Amine-assisted homogeneous hydrogenation of CO₂ to methanol is one of the most effective approaches to integrate CO₂ capture with its subsequent conversion to CH₃OH. The hydrogenation typically proceeds in two steps. In the first step the amine is formylated via an in situ formed alkylammonium formate salt (with consumption of 1 equiv of H₂). In the second step the generated formamide is further hydrogenated with 2 more equiv of H₂ to CH₃OH while regenerating the amine. In the present study, we investigated the effect of molecular structure of the ruthenium pincer catalysts and the amines that are critical for a high methanol yield. Surprisingly, despite the high reactivity of several Ru pincer complexes [RuHClPNP^R(CO)] (R = Ph/i-Pr/Cy/t-Bu) for both amine formylation and formamide hydrogenation, only catalyst Ru-Macho (R = Ph) provided a high methanol yield after both steps were performed simultaneously in one pot. Among various amines, only (di/poly)­amines were effective in assisting Ru-Macho for methanol formation. A catalyst deactivation pathway was identified, involving the formation of ruthenium biscarbonyl monohydride cationic complexes [RuHPNP^R(CO)₂]⁺, whose structures were unambiguously characterized and whose reactivities were studied.
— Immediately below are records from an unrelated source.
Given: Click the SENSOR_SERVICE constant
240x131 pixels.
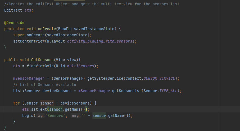Looking at the screenshot, I should (x=159, y=79).
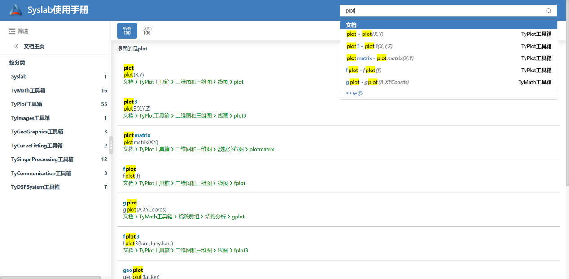Open the geoplot result title
The height and width of the screenshot is (279, 569).
coord(133,270)
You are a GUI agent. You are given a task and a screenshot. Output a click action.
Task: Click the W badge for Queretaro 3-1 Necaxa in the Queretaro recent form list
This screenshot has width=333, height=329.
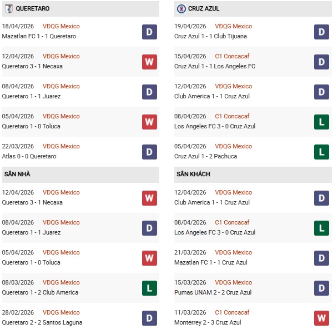point(149,62)
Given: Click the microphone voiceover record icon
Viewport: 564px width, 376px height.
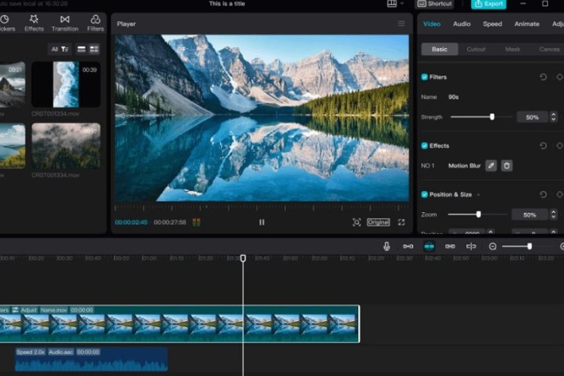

These reactivities were found to be ligand-dependent, and a trend could be established. With Ru-Macho, the biscarbonyl species could be converted back to the active species through CO dissociation under the reaction conditions. The Ru-Macho biscarbonyl complex was therefore able to catalyze the hydrogenation of in situ formed formamides to methanol. Complex Ru-Macho-BH was also highly effective for this conversion and remained active even after 10 days of continuous reaction, achieving a maximum turnover number (TON) of 9900.